TEXT EXTRACT →
* * * * * * * * *

A-25865, FEBRUARY 19, 1929, 8 COMP. GEN. 455

CONTRACTS - ACTUAL DAMAGES - DELAYS IN COMPLETION WHERE NO SPECIFIC PROVISION IS MADE IN A CONTRACT FOR EITHER LIQUIDATED OR ACTUAL DAMAGES, THE CONTRACTOR IS, UPON FAILURE TO COMPLETE THE CONTRACT WITHIN THE TIME SPECIFIED THEREIN FOR COMPLETION, CHARGEABLE WITH ALL EXPENSES CAUSED THE GOVERNMENT BY REASON OF DELAYS IN COMPLETION FOR WHICH NO EXTENSION OF TIME IS PROVIDED, AS ACTUAL DAMAGES TO THE GOVERNMENT ON ACCOUNT OF SUCH DELAYS.

* * * * * * * * *

PROBLEM SET →
(1) According to the decision summary, what is a contractor chargeable with on failing to complete the contract within the specified time?
(2) In the records, rename "dropdown" to "drop-down" in the part that opens with the line containing "Given: Downvote sergungi's comment rated +63" and closes with the line containing "point(206,588)". Reproduce only those lines, with everything else unchanged.
The decision summary above and the records that follow are unrelated material.

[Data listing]

* * * * * * * * *

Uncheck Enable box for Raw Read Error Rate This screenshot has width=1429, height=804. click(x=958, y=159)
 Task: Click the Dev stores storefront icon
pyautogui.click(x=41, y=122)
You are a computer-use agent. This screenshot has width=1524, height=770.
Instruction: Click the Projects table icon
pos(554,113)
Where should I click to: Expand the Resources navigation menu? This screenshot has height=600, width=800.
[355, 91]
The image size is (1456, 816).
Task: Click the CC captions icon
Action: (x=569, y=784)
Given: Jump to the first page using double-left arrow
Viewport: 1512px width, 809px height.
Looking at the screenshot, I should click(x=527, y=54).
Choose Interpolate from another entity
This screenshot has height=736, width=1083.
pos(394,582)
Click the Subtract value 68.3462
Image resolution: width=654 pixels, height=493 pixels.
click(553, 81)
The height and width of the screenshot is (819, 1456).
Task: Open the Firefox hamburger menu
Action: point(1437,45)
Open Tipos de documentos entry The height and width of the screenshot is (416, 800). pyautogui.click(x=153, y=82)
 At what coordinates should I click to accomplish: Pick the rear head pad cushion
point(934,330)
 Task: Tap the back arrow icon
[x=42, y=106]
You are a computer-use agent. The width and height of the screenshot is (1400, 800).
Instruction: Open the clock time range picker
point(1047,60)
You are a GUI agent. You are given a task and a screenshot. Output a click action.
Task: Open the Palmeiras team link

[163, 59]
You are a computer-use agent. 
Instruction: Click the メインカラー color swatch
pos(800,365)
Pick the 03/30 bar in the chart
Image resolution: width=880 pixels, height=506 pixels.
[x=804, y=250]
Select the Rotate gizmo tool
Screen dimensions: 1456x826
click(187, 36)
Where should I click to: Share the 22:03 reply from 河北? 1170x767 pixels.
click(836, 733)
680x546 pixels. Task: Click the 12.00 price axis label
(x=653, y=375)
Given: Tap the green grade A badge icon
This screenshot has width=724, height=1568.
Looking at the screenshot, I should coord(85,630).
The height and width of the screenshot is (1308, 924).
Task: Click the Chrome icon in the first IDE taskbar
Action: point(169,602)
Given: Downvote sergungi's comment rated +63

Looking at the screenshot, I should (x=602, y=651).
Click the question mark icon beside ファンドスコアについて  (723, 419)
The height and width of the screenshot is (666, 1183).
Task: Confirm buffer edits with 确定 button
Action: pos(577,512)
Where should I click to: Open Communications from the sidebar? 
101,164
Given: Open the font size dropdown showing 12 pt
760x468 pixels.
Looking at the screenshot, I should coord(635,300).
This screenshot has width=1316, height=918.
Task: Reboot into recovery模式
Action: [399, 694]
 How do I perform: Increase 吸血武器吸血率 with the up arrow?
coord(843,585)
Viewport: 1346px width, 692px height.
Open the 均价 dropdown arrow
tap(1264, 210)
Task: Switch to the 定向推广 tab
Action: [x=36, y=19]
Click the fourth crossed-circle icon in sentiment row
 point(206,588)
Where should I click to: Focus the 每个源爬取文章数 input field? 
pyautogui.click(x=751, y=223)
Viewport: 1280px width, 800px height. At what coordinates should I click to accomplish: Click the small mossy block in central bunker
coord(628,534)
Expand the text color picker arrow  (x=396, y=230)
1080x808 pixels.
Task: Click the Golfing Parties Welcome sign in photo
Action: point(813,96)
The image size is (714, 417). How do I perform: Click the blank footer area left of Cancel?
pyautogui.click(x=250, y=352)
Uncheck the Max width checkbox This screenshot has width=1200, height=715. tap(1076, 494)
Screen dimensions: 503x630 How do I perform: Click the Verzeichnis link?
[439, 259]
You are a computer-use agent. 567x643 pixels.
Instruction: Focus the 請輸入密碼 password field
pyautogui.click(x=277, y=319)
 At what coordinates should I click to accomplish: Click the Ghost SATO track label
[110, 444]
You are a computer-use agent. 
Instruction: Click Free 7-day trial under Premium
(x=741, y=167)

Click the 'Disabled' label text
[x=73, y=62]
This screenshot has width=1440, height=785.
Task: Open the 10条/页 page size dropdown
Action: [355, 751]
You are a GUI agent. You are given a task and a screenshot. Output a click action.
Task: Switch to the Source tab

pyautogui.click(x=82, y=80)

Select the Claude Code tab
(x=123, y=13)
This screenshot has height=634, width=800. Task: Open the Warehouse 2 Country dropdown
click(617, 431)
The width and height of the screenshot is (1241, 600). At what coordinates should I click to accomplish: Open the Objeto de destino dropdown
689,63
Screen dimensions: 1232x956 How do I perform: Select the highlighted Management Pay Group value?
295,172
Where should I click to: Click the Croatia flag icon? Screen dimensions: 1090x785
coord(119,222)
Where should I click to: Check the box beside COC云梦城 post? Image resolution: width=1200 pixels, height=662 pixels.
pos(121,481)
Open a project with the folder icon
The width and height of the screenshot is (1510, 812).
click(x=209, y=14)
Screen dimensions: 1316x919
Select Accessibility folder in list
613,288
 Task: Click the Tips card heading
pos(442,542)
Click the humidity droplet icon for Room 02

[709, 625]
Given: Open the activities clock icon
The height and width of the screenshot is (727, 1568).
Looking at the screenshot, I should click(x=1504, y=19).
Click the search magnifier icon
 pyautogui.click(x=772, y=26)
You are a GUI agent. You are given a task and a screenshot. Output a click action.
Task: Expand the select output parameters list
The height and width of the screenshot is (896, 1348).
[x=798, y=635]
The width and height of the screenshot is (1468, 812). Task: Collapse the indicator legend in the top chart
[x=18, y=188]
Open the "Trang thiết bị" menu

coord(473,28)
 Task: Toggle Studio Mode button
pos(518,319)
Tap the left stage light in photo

* * * * * * * * *

RESPONSE LIST →
(1) All expenses caused the Government by delays in completion for which no extension of time is provided, as actual damages to the Government.

(2)
Given: Downvote sergungi's comment rated +63

Looking at the screenshot, I should (x=602, y=651).
Click the question mark icon beside ファンドスコアについて  (723, 419)
The height and width of the screenshot is (666, 1183).
Task: Confirm buffer edits with 确定 button
Action: pos(577,512)
Where should I click to: Open Communications from the sidebar? 
101,164
Given: Open the font size drop-down showing 12 pt
760x468 pixels.
Looking at the screenshot, I should coord(635,300).
This screenshot has width=1316, height=918.
Task: Reboot into recovery模式
Action: [399, 694]
 How do I perform: Increase 吸血武器吸血率 with the up arrow?
coord(843,585)
Viewport: 1346px width, 692px height.
Open the 均价 drop-down arrow
tap(1264, 210)
Task: Switch to the 定向推广 tab
Action: [x=36, y=19]
Click the fourth crossed-circle icon in sentiment row
 point(206,588)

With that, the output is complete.